Grotte préhistorique : il y a 20 000 ans, des abeilles ont colonisé des fossiles d’animaux pour faire leur nid

Les abeilles sont des animaux extraordinaires et particulièrement adaptables. Celles qui nidifient dans le sol, connues en anglais sous le nom « burrowing bees« , savent exploiter n’importe quel substrat disponible pour creuser leurs nids. Jusqu’à présent, toutefois, nous n’avions pas encore vu d’abeilles qui construisent leur habitation dans les ossements fossilisés d’autres animaux.

Une nouvelle étude extraordinaire publiée dans les Proceedings of the Royal Society B Biological Sciences décrit un fossile découvert sur l’île caraïbe d’Hispaniola, témoignant du premier cas connu d’abeilles ayant utilisé les restes d’autres animaux pour construire leur nid.

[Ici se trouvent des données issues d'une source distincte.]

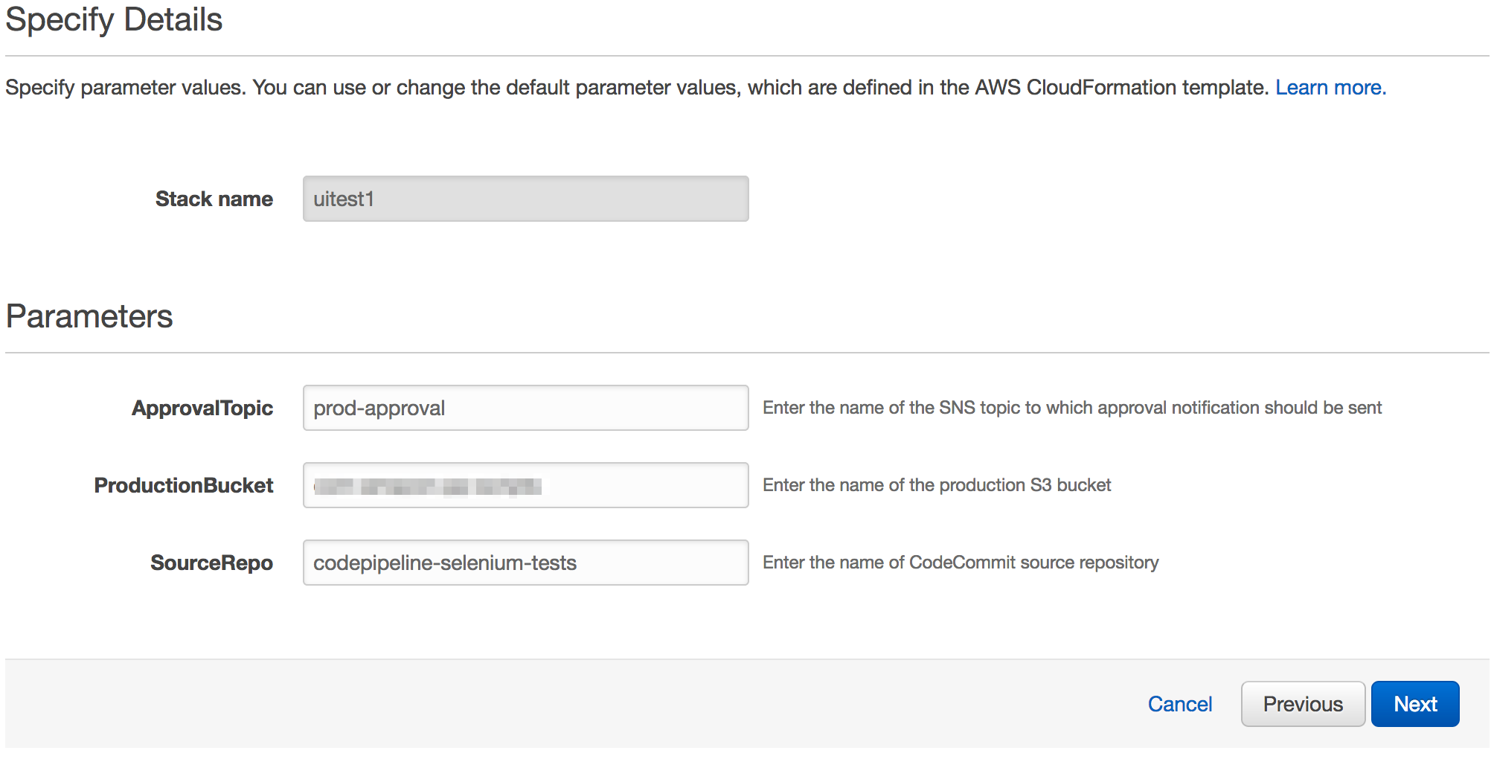Click the SourceRepo label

Tout a commencé avec les hiboux. Pour comprendre comment les abeilles en sont venues à faire leur nid dans les os d’autrui, il faut remonter aux hiboux. La grotte où les fossiles ont été trouvés était, il y a 20 000 ans, fréquentée par une population d’une espèce d’effraie de grande taille.

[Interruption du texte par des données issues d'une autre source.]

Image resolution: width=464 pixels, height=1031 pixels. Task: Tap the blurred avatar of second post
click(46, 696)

Les repas de ces oiseaux comprenaient de gros rongeurs locaux, les hutia, qui peuvent atteindre environ 50 cm de longueur et 9 kg de poids. La grotte, donc, il y a 20 000 ans, était tapissée des restes de ces animaux et d’autres, qui ont été recouverts par la vase transportée par les précipitations.

Nids dans les mâchoires. Ici, les cadavres des hutia ont commencé à se fossiliser. Les abeilles, dans une zone où le sol est pauvre et très peu profond, ont trouvé, dans l’argile de la grotte, le substrat idéal pour creuser leurs nids, allant à l’encontre de leur habitude de les construire à l’air libre et non dans des espaces clos.

En creusant dans la vase, les abeilles ont découvert les os des hutia, en particulier certaines mâchoires – désormais dépourvues de dents. Les abeilles ont ainsi construit leur nid dans les alvéoles qui les accueillaient, et elles ont été découvertes, 20 000 ans plus tard, par l’équipe du Florida Museum of Natural History.

Abeilles, pas guêpes ! Curieusement, la première tentative de décrire ce fossile s’est soldée par un échec: le premier auteur de l’étude, Lazaro Viñola Lopez, était convaincu que les restes appartenaient à des guêpes fossiles, qui par le passé ont été repérées en train de percer les cavités osseuses de divers animaux. La première version de l’étude évoquait donc elles, non des abeilles: il a fallu des analyses plus approfondies pour identifier ce qui est le premier cas connu d’abeilles ayant niché dans les os fossiles d’une autre espèce.

Une variété d’animaux colonisés. Des études complémentaires de la grotte ont entre autres révélé d’autres fossiles « colonisés » par les abeilles: par exemple, la mâchoire d’un paresseux arboricole, autrefois très répandus dans les Caraïbes (et portés à l’extinction par l’arrivée des humains).

Pour ce qui est du pourquoi, nous l’avons déjà évoqué ci-dessus: le sol d’Hispaniola est très mince et pauvre en nutriments, et les abeilles n’ont pas beaucoup à exploiter pour construire leurs nids. La grotte des hiboux s’est donc révélée être un environnement idéal, et le « confort » des os des hutia un avantage supplémentaire.